Les bruits de pas et de cris sur le pont m’ont brutalement extirpé d’un sommeil profond, une denrée pourtant rare sur une transat. Martin, affairé au winch, m’interpelle du cockpit : « La drisse de spi est coincée ! » Je me précipite hors du lit, partiellement convaincu d’être encore au pays des rêves. Je file jusqu’à la base du mât afin d’agripper la drisse en question. Sylvain est déjà sur le pont, enseveli sous un amas de tissus multicolores, calme, comme à l’habitude, malgré les circonstances. Une partie de la voile est à l’eau, l’autre bat au vent, et entre les deux, une déchirure de près de 15 mètres. Nous réussissons à ramener le tout à bord.
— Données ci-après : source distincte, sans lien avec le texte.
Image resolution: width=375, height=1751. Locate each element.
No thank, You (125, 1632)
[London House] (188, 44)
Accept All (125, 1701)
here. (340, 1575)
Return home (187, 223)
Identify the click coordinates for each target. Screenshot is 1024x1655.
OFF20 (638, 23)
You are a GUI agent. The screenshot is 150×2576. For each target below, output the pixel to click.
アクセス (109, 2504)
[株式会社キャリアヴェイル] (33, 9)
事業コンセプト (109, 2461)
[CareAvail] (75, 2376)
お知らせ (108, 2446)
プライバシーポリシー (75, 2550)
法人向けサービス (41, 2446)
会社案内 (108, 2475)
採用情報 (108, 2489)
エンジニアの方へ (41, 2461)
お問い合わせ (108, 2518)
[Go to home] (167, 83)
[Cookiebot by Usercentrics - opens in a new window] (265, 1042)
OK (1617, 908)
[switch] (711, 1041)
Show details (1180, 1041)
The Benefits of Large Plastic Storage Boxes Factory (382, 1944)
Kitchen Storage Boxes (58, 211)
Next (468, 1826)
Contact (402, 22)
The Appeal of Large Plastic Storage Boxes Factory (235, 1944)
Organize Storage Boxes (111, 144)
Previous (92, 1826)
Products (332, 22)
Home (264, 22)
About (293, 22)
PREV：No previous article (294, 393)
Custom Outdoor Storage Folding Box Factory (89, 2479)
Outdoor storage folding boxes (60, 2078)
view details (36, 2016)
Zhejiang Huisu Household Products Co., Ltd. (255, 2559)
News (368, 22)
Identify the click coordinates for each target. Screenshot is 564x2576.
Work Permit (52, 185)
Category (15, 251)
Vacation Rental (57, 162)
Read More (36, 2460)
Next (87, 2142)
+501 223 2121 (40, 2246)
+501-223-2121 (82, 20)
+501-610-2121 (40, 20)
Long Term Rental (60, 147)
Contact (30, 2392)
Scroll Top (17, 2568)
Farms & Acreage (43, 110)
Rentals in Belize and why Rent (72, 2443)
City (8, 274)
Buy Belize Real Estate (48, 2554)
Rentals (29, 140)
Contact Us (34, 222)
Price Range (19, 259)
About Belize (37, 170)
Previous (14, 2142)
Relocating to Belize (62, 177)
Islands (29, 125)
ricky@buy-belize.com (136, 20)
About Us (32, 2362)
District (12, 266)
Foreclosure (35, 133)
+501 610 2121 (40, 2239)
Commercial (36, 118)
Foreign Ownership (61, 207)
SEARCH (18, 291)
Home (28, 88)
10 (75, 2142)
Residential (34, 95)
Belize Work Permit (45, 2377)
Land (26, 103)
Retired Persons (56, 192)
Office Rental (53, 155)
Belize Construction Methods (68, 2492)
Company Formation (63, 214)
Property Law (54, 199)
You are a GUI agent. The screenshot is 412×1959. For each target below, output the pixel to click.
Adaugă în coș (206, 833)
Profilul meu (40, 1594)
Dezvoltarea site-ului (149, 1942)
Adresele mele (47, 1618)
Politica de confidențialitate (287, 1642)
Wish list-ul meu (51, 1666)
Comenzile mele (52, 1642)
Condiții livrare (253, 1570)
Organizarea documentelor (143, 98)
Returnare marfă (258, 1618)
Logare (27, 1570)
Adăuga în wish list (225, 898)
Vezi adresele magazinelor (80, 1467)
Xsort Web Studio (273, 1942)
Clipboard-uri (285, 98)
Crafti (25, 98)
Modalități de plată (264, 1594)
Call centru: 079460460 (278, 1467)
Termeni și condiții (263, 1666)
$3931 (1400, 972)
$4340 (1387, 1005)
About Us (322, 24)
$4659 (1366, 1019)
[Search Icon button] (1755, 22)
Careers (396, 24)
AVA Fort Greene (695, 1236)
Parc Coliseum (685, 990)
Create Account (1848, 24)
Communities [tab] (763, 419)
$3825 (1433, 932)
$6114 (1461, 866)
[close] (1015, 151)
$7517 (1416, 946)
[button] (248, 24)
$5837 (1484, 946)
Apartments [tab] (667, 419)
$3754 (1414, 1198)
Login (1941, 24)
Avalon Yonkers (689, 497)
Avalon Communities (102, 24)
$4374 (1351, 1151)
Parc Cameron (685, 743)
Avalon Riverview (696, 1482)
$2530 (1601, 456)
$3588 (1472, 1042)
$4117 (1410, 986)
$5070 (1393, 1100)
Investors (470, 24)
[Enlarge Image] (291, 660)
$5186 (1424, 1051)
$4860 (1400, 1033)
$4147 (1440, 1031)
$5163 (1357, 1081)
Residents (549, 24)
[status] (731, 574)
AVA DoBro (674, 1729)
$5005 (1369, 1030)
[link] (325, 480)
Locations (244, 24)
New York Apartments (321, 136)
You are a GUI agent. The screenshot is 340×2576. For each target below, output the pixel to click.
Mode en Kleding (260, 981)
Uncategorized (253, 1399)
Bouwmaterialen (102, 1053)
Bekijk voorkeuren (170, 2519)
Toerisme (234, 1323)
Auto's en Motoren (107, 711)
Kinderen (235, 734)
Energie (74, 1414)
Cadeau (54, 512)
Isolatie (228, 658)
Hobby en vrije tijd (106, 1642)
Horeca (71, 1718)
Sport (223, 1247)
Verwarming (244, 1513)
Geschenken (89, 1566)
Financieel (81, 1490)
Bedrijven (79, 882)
Un long moment de silence s’en suit, interrompu par le cri de Sarah, qui un instant plus tôt, sommeillait à mes côtés : « Ben voyons Alex, té en bobettes ! »

– Un tremplin vers les Antilles

Cette portion du périple, qui initialement avait débuté en Grèce, prend racine aux Canaries (un archipel de l’océan Atlantique situé au large de l’Afrique, mais appartenant à l’Espagne). La marina de Las Palmas, sur l’île de Gran Canaria, fut notre port d’escale. Cette immense marina abrite des milliers de voiliers, dont la plupart sont équipés pour faire le tour du monde et vivre à bord. Les tarifs abordables, ainsi que la proximité des services nautiques et des épiceries en font un point d’avitaillement privilégié en vue d’une traversée de l’Atlantique. D’ailleurs, en partant des îles et en naviguant brièvement vers le sud, il est possible d’atteindre les Alizés du nord-est. Ces vents dominants soufflent vers l’ouest de manière assez constante et nous poussent vers le continent américain (ou les Antilles françaises dans notre cas). Les conditions et la température sont généralement agréables, à condition bien sûr de ne pas se trouver à ces latitudes durant la saison des ouragans…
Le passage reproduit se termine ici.